→ **Stored data**
--------------------

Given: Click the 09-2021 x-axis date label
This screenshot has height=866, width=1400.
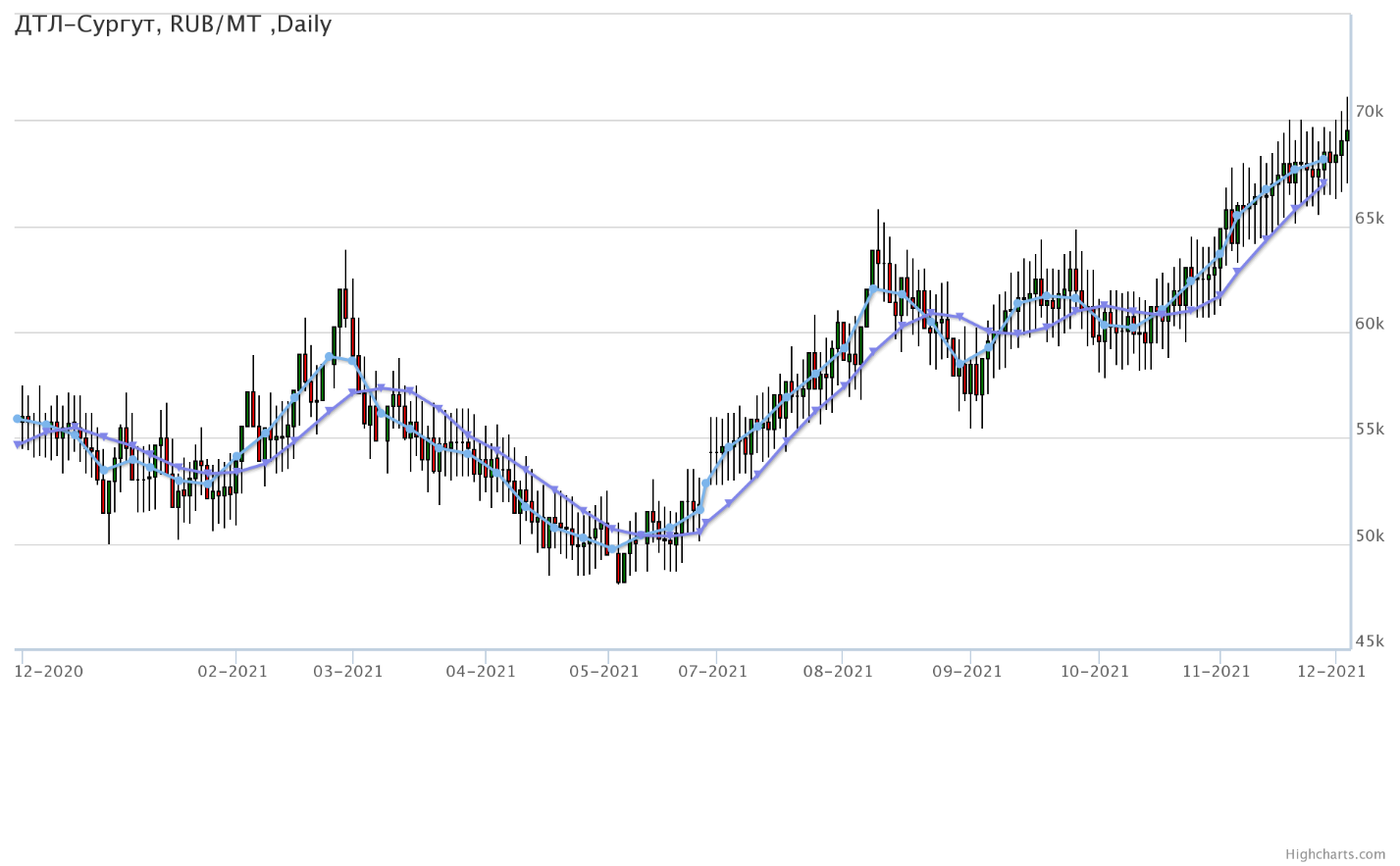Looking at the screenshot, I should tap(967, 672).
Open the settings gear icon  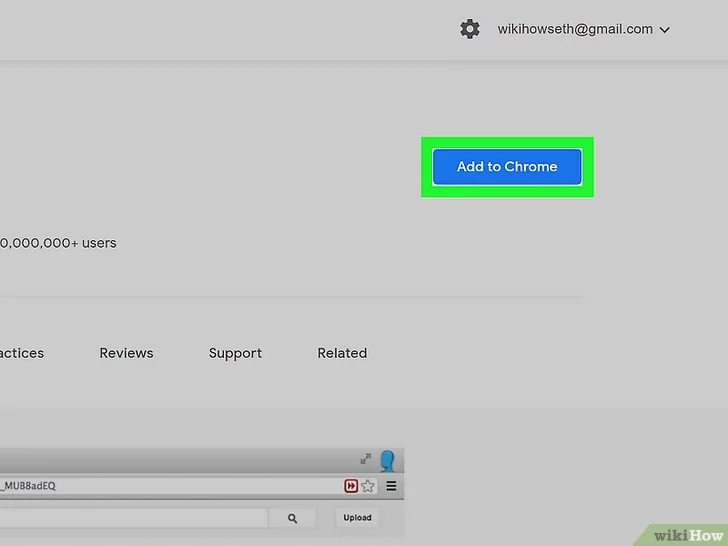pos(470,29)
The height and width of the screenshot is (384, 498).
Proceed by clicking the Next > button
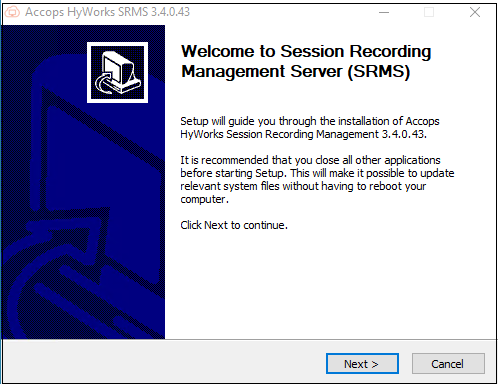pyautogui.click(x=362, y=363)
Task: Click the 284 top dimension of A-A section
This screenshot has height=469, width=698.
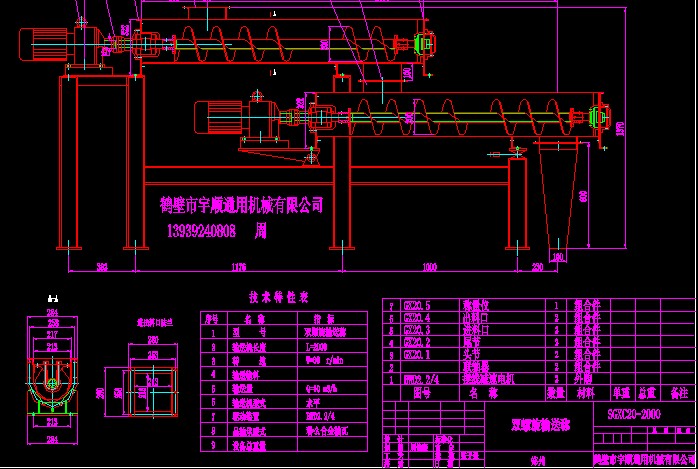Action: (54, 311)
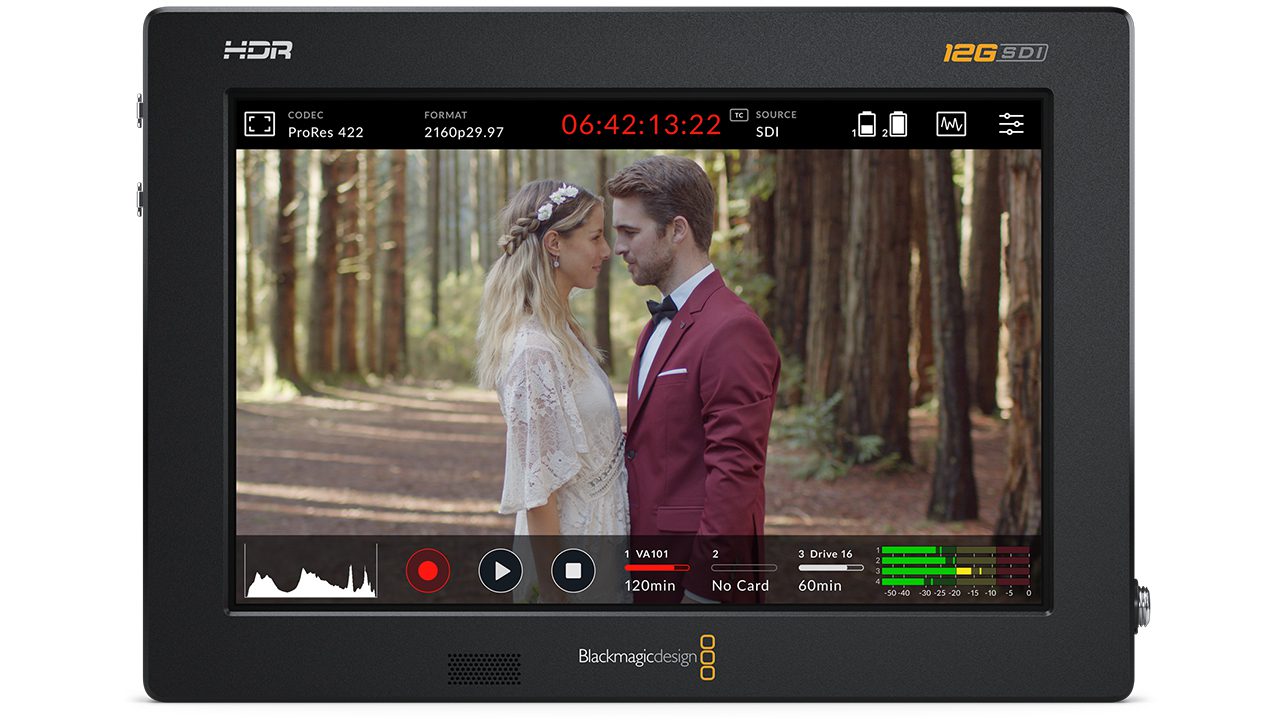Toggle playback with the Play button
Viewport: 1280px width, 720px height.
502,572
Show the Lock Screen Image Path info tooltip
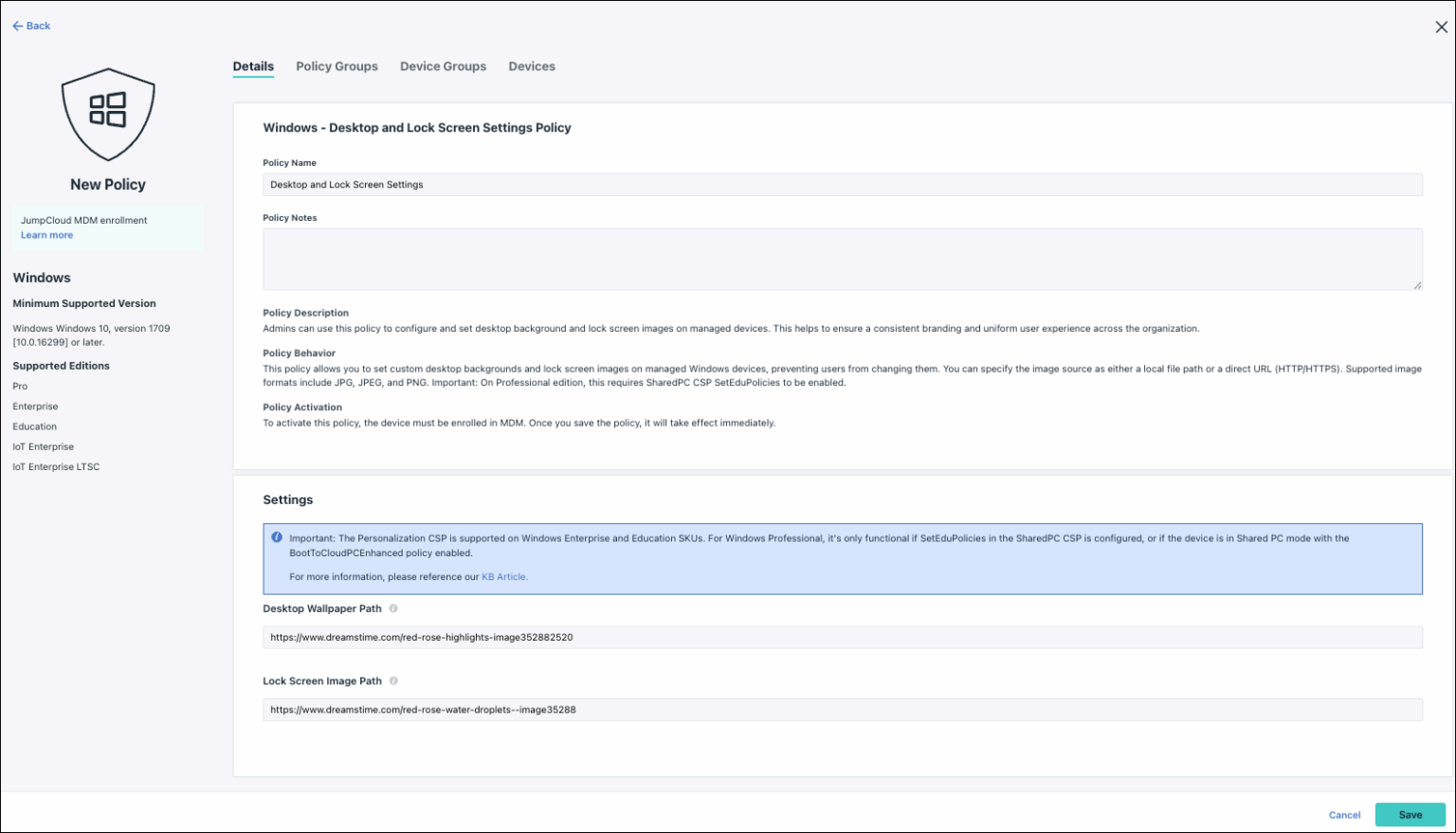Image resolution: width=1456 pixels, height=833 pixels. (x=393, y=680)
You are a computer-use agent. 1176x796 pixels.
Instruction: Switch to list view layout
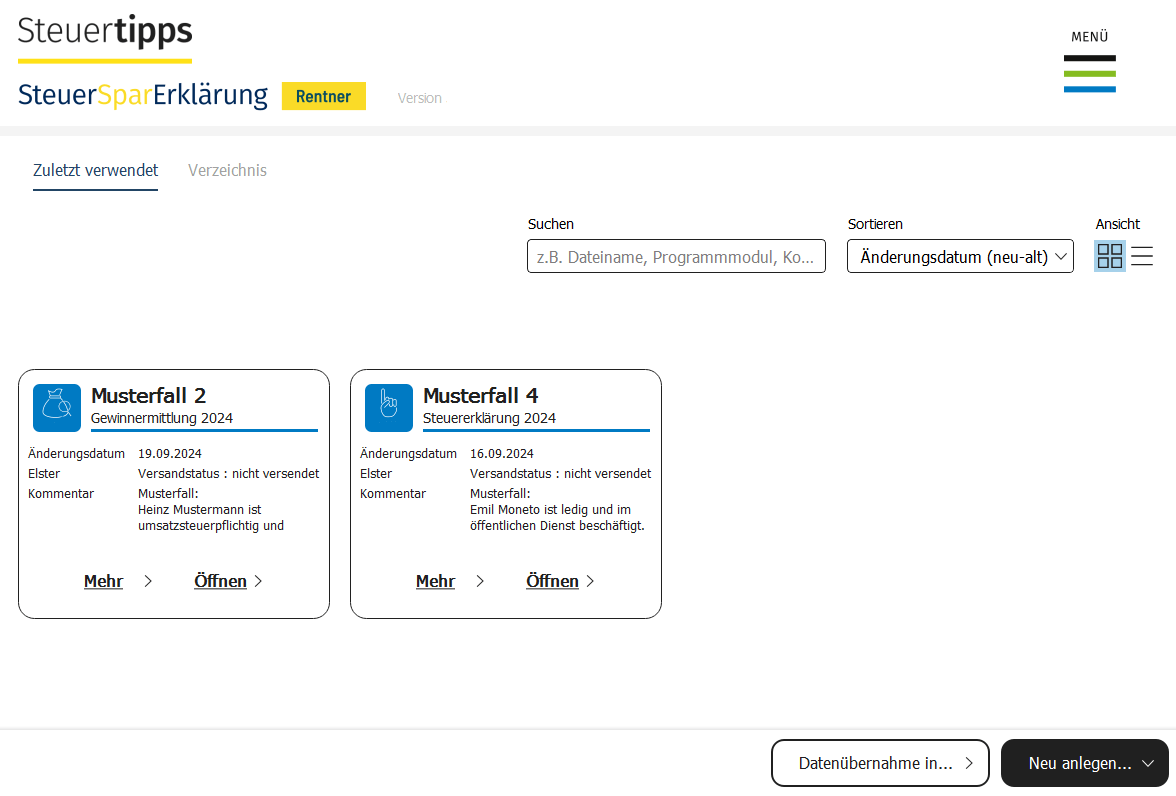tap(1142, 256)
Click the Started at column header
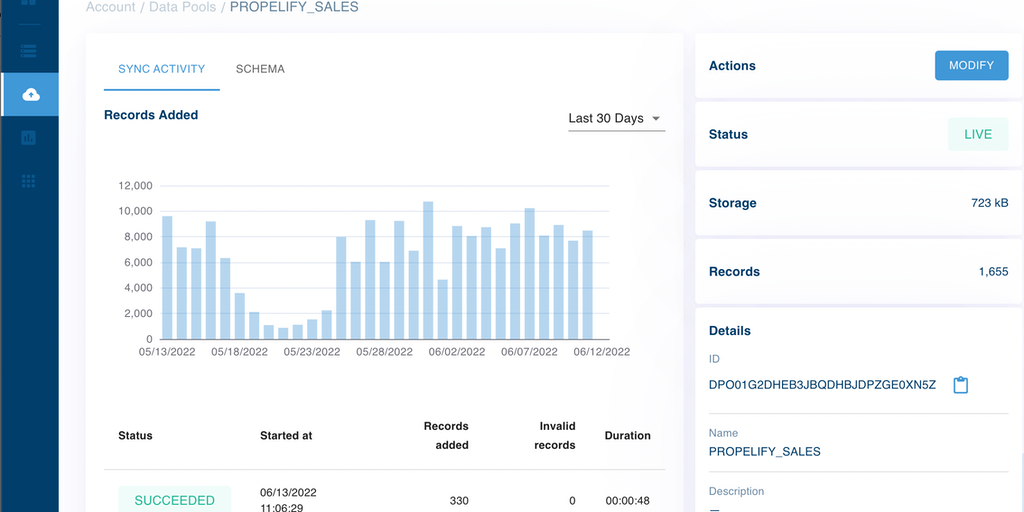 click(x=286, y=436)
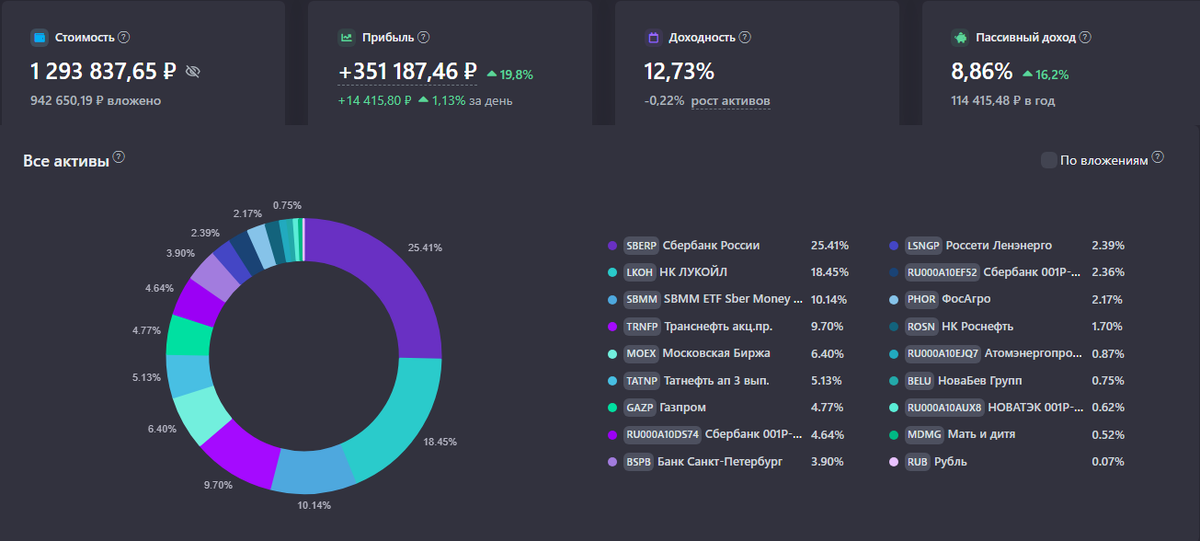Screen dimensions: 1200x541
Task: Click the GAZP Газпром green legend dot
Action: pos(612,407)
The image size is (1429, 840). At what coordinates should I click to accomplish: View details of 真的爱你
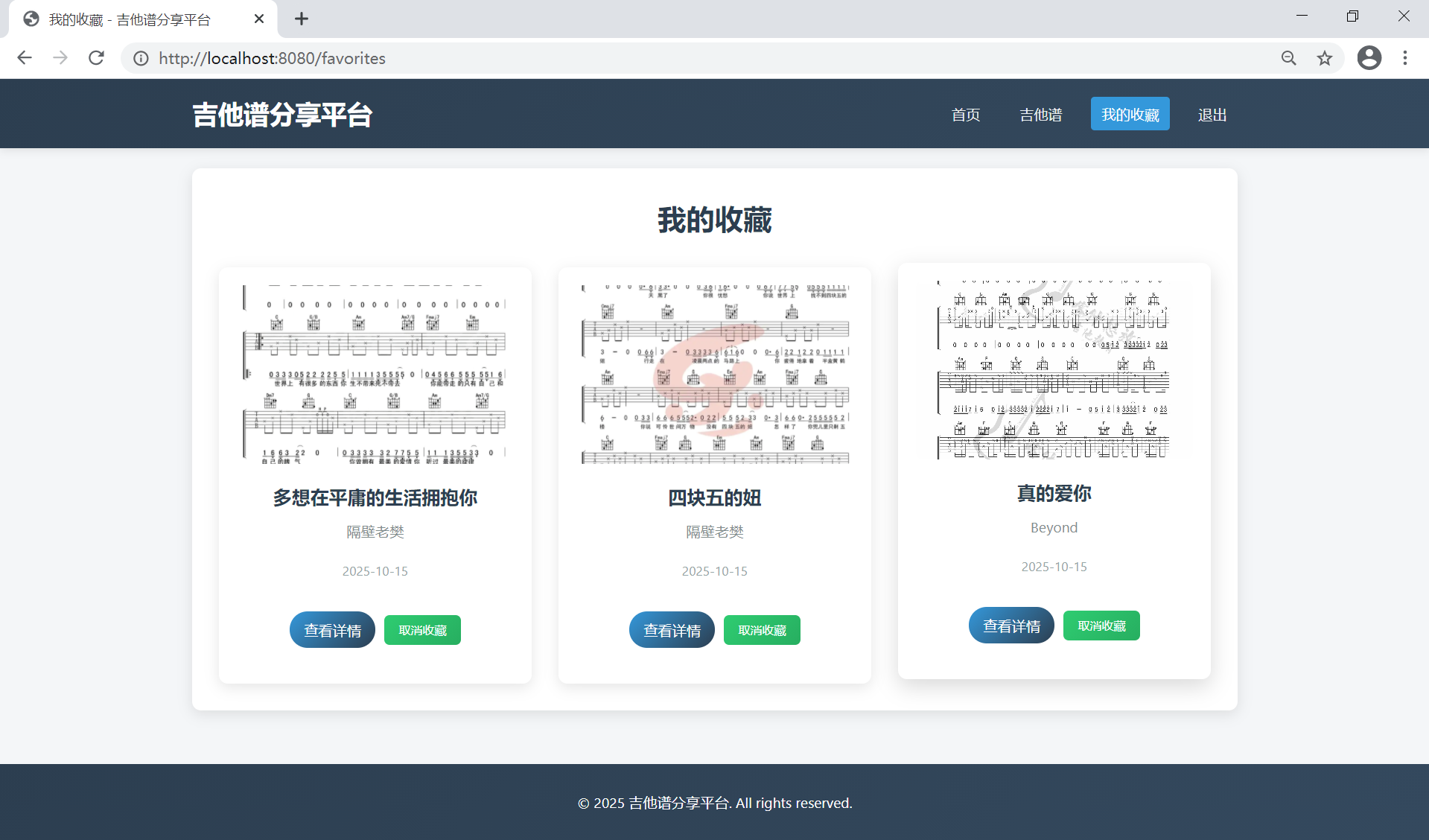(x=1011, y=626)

--------------------

→ **WORK ITEM**
Repeat exactly the lines from the one containing "The image size" through the last line of the records above, both included, and leave out the pictures.

→ **TASK RESPONSE**
The image size is (1429, 840). At what coordinates should I click to accomplish: View details of 真的爱你
(x=1011, y=626)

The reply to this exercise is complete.